Reynald Sang CEO

Reynald Sang CEO
Bab 64


__ADS_3

"Apa kau yakin aku tidak perlu ikut denganmu ke Jakarta?." Tanya Mila, Asisten pribadi seraya membantu Anggi memasukkan pakaiannya ke dalam koper.


Anggi menggelengkan kepala. "Tidak perlu. Rashaad yang akan menemaniku ke sana".


"Aku titip perusahaan padamu selama aku pergi ya." Ujar Anggi seraya tersenyum.


Mila mencebikkan bibir. "Aishh kau enak jalan-jalan, sedangkan aku hanya berkutat di sekitar kantor dan pabrik saja".


"Hahaha Ya.. Ya.. Bilang saja kau ingin pergi liburan!". Anggi tertawa geli.


"Aku janji setelah aku kembali ke Abu Dhabi, kau akan ku izinkan liburan selama 1 minggu!".


Mila sontak saja menatap Anggi dengan mata berbinar. "Benarkah? Awas kalau kau bohong padaku!".


"Aku janji". Ujar Anggi.


Keesokan harinya...


Tepat pukul 6 pagi Rashaad sudah berada di apartemen Anggi untuk menjemput wanita itu. Seperti biasa Rashaad selalu berpenampilan menawan. Hari ini pria itu memilih busana casual. Hanya dengan kaus polo shirt warna hitam berpadu dengan celana jeans yang pas membalut kaki jenjangnya. Tak lupa pria itu pun memakai loafers berwarna hitam sebagai alas kakinya.

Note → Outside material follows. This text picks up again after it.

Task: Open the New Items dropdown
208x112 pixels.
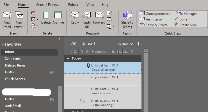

Anggi mendorong sebuah koper berwarna merah berukuran besar ke arah Rashaad hingga pria itu menatap Anggi dengan raut wajah kebingungan.


"Kenapa kau bawa koper besar sekali? Bukankah kita hanya dua malam di sana?". Tanya Rashaad.


"Aku berencana untuk tinggal selama 1 minggu di Jakarta, bukan dua malam". Sahut Anggi seraya mengunci pintu kamarnya.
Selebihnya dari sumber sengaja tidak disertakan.